How to Build a Cohort Analysis in Adobe ReportBuilder
As a follow-up to Adam’s Cohort Analysis post for SiteCatalyst I wanted to provide an example of how you can easily translate a standard output from Adobe ReportBuilder into the cohort view. I have seen some other posts on how to create a cohort analysis in Adobe ReportBuilder but they all seem to require a lot more work than you should have to put into a dashboard if you use a few more Excel tricks. The following dashboard shows you how you could create a cohort view without having to create a gazillion segments or a bunch of different ReportBuilder requests in the same workbook. Keep in mind you may still have to do some of that extra work if you aren’t implemented correctly but hopefully you have implemented in such a way that doing important analysis like this is easy for you.
What This Report Gives You
I think the coolest thing about this example, and the real value that the data provides, is that you can see the average attrition for each cohort over time. The cohort table below gives you the revenue attrition for each cohort for every month that cohort has been alive. However, I like to end it all with a simple output that is easy to understand. So you’ll notice that I stuck an Average Attrition column at the end which gives a single number representing the cohort’s performance over time. You can see in this example that the Feb-2012 cohort has had the most attrition (click for a larger view).
Once you have identified a bad or good cohort you can then investigate what kind of promotions or programs may have been in place for that group. Those may all contribute to the poor repeat business.
How to Make This Report
Before starting, keep in mind that there is a lot of date recognition going on in this example using custom American dates. The way Excel recognizes dates varies by local so you may have to adjust your classifications to work better for your region if it gives you trouble.
First, insert your ReportBuilder request. In Step 1 of ReportBuilder pick the Original Purchase Month classification and ensure that the time range encompasses all the data you want to look at.
On step 2 add the Month dimension from the “Dimensions” tab and include Revenue from the metrics tab. Insert the request into cell A5 of the worksheet. Notice that I also adjusted the report to include the“Top 1-10000” values. This is much more than I need but shouldn’t hurt if you have your date ranges correct.
With the ReportBuilder request inserted in the workbook and if you are using the same sort of data as shown in the example then that may be all you need to do. Continue reading, though, if you want to learn about the rest of the formulas.
- Start creating the table by setting up your start date in cell G6. This formula looks at all the dates under Original Purchase Month and takes the minimum date (the oldest date). This will establish the starting point of our table which will update automatically as you pull in different dates. Note that this is an array function which you have to press control+shift+enter to input. I’m using an array function here to evaluate every date individually otherwise the MIN function doesn’t work.
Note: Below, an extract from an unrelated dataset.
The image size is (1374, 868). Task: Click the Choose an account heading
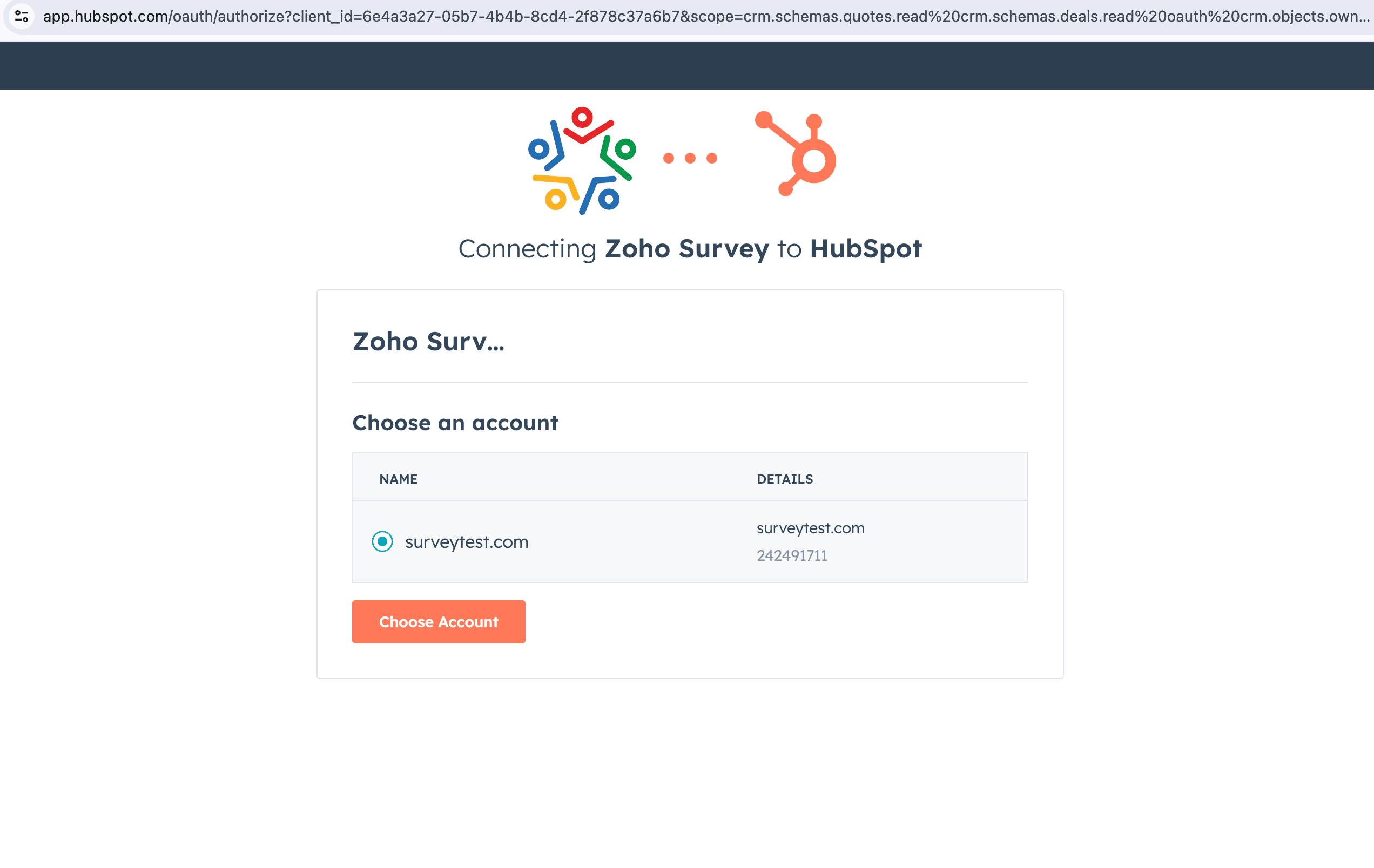455,423
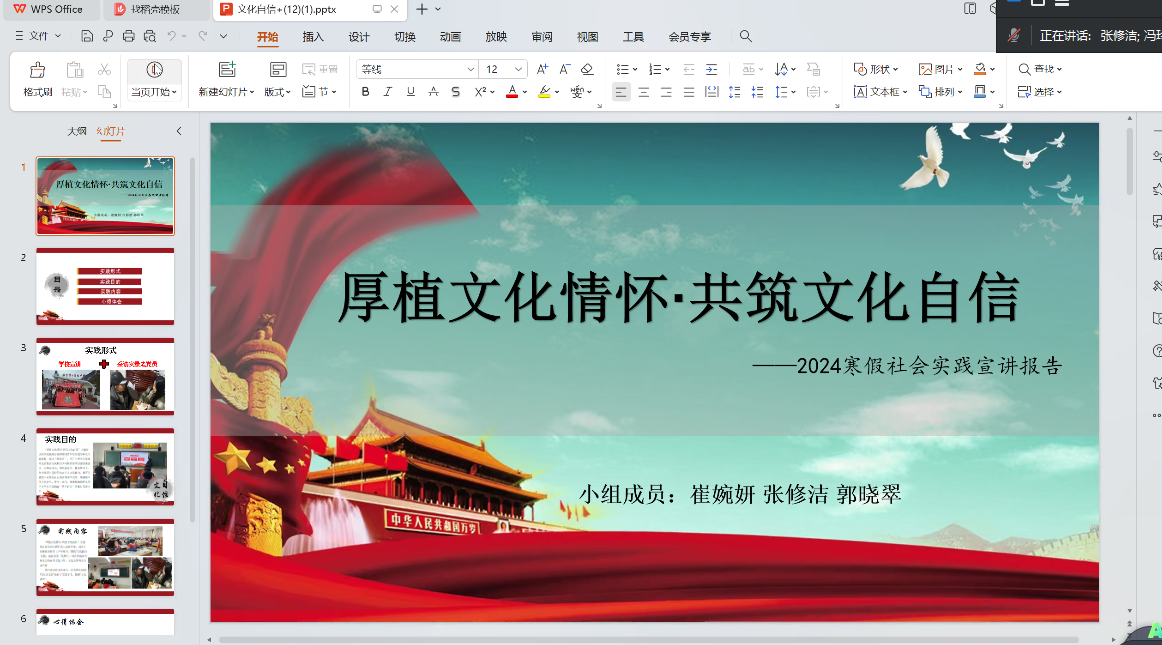
Task: Expand the 形状 shapes dropdown
Action: 876,69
If you are using a more standard date format for your classification you might not need the DATEVALUE in the array function.
- In cell G7 I use this formula to increment the month up for each row as it is copied downward.
- In cell H6 is where the real magic happens. This is another array function (remember to use control+shift+return) and it will match the Original Purchase Month on the same row with the Month that is X number of months ahead. X is determined by taking the column number that the cell is in and subtracting the column number at the beginning of the table. This is a good trick for making an auto-incrementor right in the formula. It will count up the months as you drag the formula over. The thing that really makes this an array function is the two MATCH criteria we have since we need to look for the right Original Purchase Month and Month.
- I hate doing manual work so I dragged the formula from cell H6 across the whole table. Then, to account for any cells that generate an error (because there is no data for that month) I applied conditional formatting to make the “#N/A” a super light gray so you know it is there but it isn’t in the way.
- The last part is the easiest part. You now make a similar table below (cell H22), calculate the change from month to month (see cell I22), stick an average on the end (column T), and apply some quick conditional formatting. As you apply the formatting be sure to apply separately to the body of the table and the averages since those are really different sets of data to evaluate.
This was an example around monthly time ranges. Keep in mind that you could do week or other granularities. Just make sure you have a classification in place that matched that granularity.
Another thing I would only do for this example is include the final table on the same sheet as the source data. For a real dashboard I would move the data and intermediate steps to a different tab and just show the final report on the first tab.
We’ll, there you have it…a workbook that easily translates a typical ReportBuilder output into a cohort table. Enjoy!